A new application of unified constitutive equations for cross wedge rolling of a high-speed railway axle steel

• Microstructure evolution of 25CrMo4 in hot cross wedge rolling is studied.
• Unified material model Determined for predicting microstructure evolution and viscoplastic flow.
• Process modelling with internal variables and validated with experimental results.
• The error of FE-predicted grain size in hot cross wedge rolling is within 10%.

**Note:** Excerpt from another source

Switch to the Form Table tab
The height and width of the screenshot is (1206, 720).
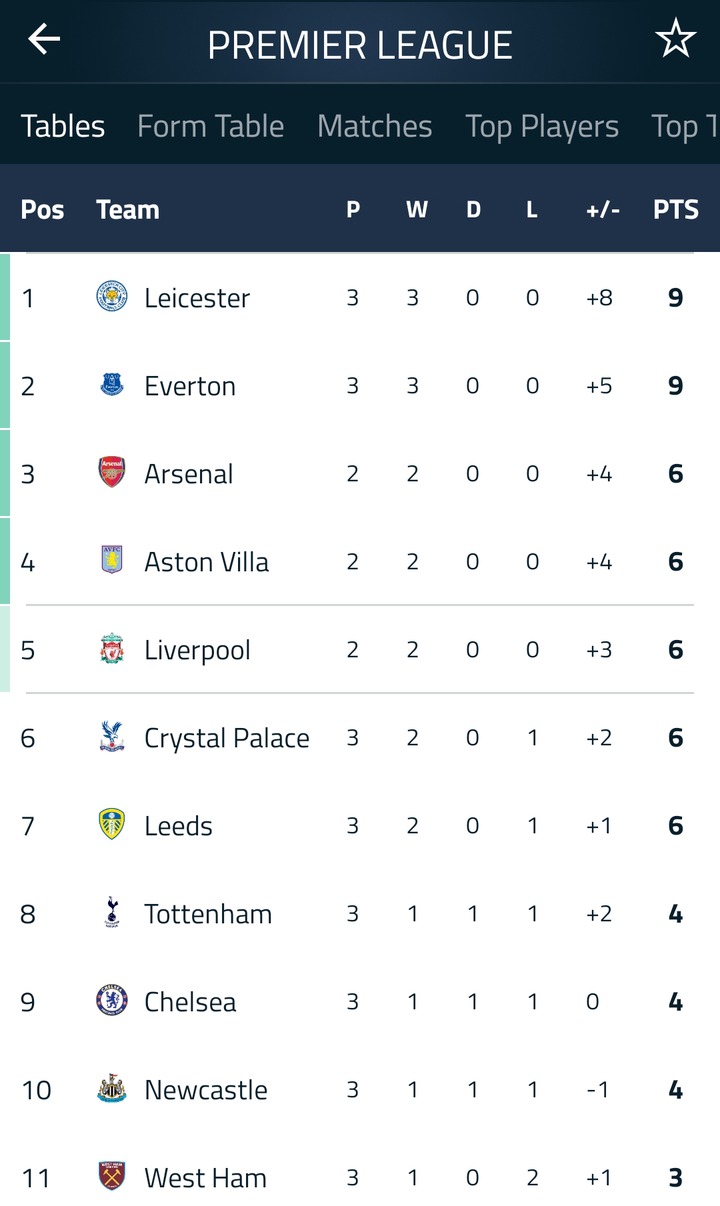coord(210,126)
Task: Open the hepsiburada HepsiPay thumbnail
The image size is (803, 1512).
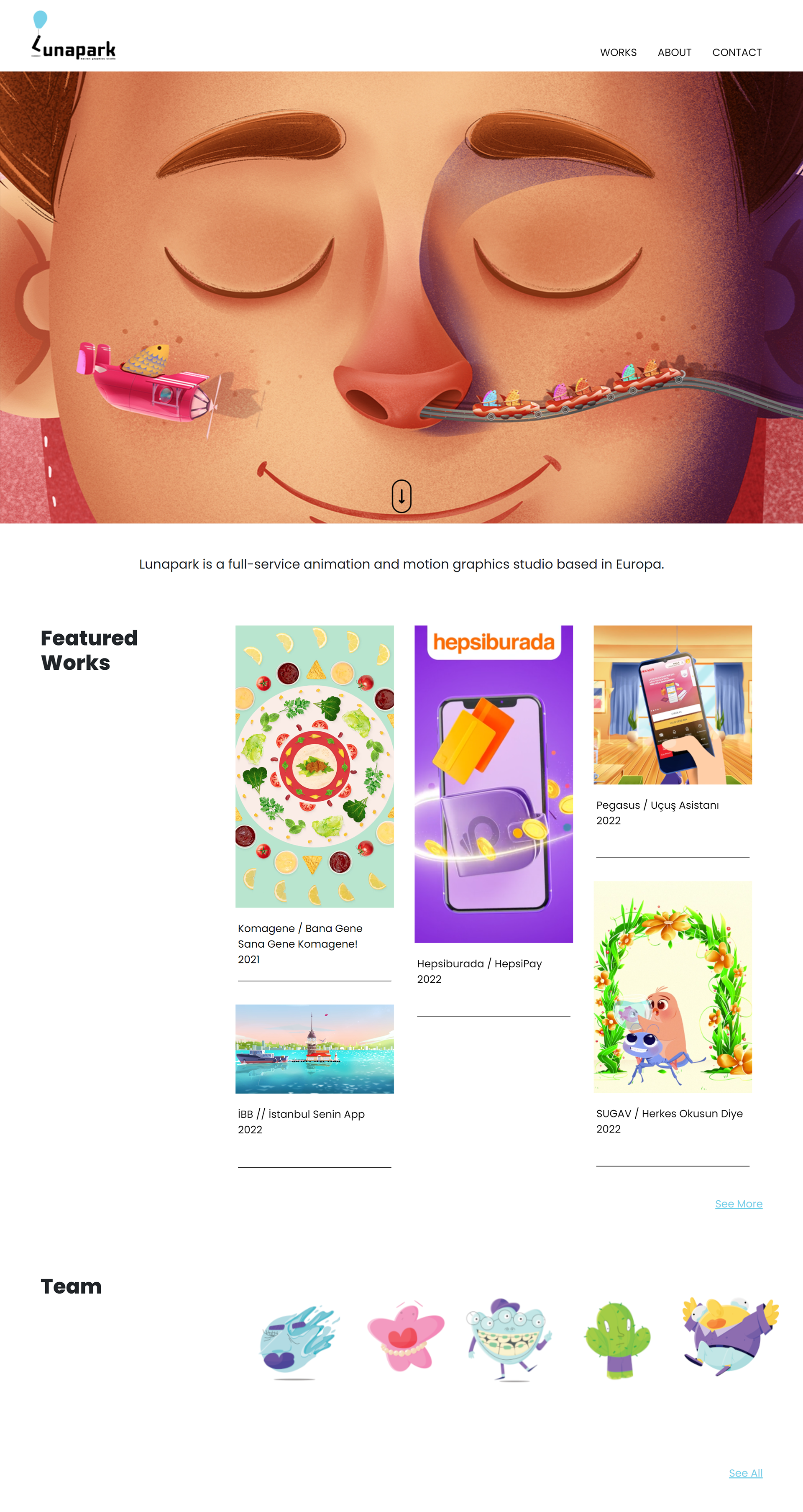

The mechanical properties of 25CrMo4 steel for high-speed railway axles depend on its microstructural evolution during hot cross wedge rolling (CWR). In this paper a set of mechanism-based unified constitutive equations has been determined for the prediction of elastic-viscoplastic material behaviour and microstructural evolution of the 25CrMo4 steel during hot CWR processes. Hot compression tests were conducted using a Gleeble thermo-mechanical simulator at temperatures in a range of 1223–1433 K and at strain rates in a range of 1.0–10.0/s. A set of equations was determined from experimental data of static grain growth, grain refinement and viscoplastic flow using a genetic algorithm (GA) method. Good agreements between the experimental and predicted data were obtained. The determined constitutive equations were implemented into the commercial FE code, DEFORM-3D, via a user defined subroutine and CWR processes were modelled. CWR tests were also carried out and microstructure examinations were conducted. FE simulation results, such as grain size, were compared with those of CWRed parts. Good agreements have been obtained, which shows that the determined constitutive model enables microstructure evolution in CWR processes to be well predicted.